Cara cek lewat situs resmi
Metode paling sederhana adalah memakai situs resmi cek bansos melalui browser di ponsel. Setelah situs terbuka, masukkan NIK KTP, ketik ulang huruf pada gambar, lalu tunggu hasil pengecekan muncul di layar.
Langkah ini cocok untuk pengguna yang ingin cara cepat tanpa perlu memasang aplikasi tambahan. Selama data yang dimasukkan benar, sistem akan menampilkan hasil pengecekan setelah proses selesai.
Cara cek lewat aplikasi
Pengecekan juga bisa dilakukan lewat Aplikasi Cek Bansos. Pengguna perlu mengunduh aplikasi, membuka aplikasi, lalu mendaftar akun baru sebelum login dengan akun yang sudah terdaftar.
Setelah masuk, pilih menu “Cek Bansos”, masukkan NIK KTP, ketik ulang huruf pada gambar, lalu tekan “Cari Data”. Jika proses berhasil, aplikasi akan menampilkan status kepenerimaan bansos.
Data yang perlu disiapkan
Untuk dua metode tersebut, perangkat utama yang dibutuhkan cukup sederhana. Pengguna hanya perlu ponsel dengan koneksi internet, NIK KTP, dan aplikasi Cek Bansos bila memilih jalur aplikasi.
Persiapan data yang benar membantu proses pengecekan berjalan lebih lancar. NIK KTP menjadi identitas utama yang dipakai sistem untuk menampilkan status bantuan.
Siapa yang berhak menerima PKH
Penerima PKH harus berstatus WNI dan terdaftar sebagai keluarga yang membutuhkan bantuan di kelurahan setempat. Penerima juga bukan ASN, TNI, Polri, atau pegawai pemerintah lainnya, dan bukan pensiunan dari unsur tersebut.
Selain itu, penerima tidak menerima bantuan apa pun dari pemerintah dan tercatat dalam Data Tunggal Sosial dan Ekonomi Nasional atau DTSEN. Syarat ini menjadi dasar penentuan kelayakan penerima bantuan.
Besaran bantuan per kategori
Nilai bantuan PKH berbeda sesuai kategori penerima. Ibu hamil dan masa nifas serta anak usia 0–6 tahun masing-masing mendapat Rp 3.000.000 per tahun atau Rp 750.000 per tahap.
Untuk anak jenjang SD atau sederajat, bantuannya Rp 900.000 per tahun atau Rp 225.000 per tahap.
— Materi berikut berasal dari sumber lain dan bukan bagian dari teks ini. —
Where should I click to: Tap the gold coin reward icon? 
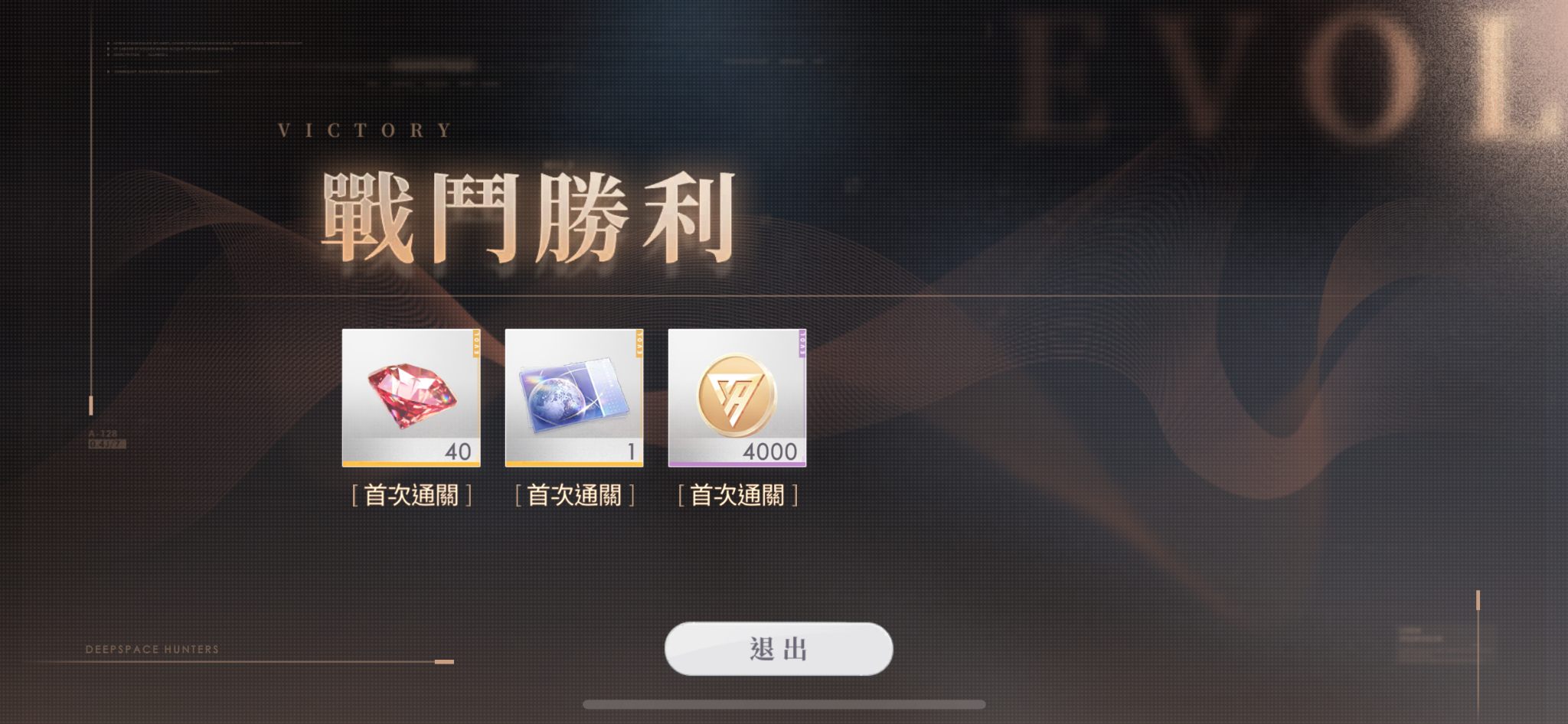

Sementara itu, anak jenjang SMP menerima Rp 1.500.000 per tahun atau Rp 375.000 per tahap, dan anak jenjang SMA sebesar Rp 2.000.000 per tahun atau Rp 500.000 per tahap.
Kategori lain juga memiliki nilai berbeda. Lansia berusia 70 tahun ke atas dan penyandang disabilitas berat masing-masing mendapat Rp 2.400.000 per tahun atau Rp 600.000 per tahap, sedangkan korban pelanggaran HAM berat menerima Rp 10.800.000 per tahun atau Rp 2.700.000 per tahap.
Jadwal penyaluran tahap 2
Penyaluran PKH dibagi menjadi empat tahap. Tahap 1 berlangsung pada Januari, Februari, dan Maret, sedangkan Tahap 2 jatuh pada April, Mei, dan Juni.
Tahap 3 dijadwalkan pada Juli, Agustus, dan September. Tahap 4 berlangsung pada Oktober, November, dan Desember, sehingga penerima dapat menyesuaikan waktu pengecekan sesuai periode penyaluran.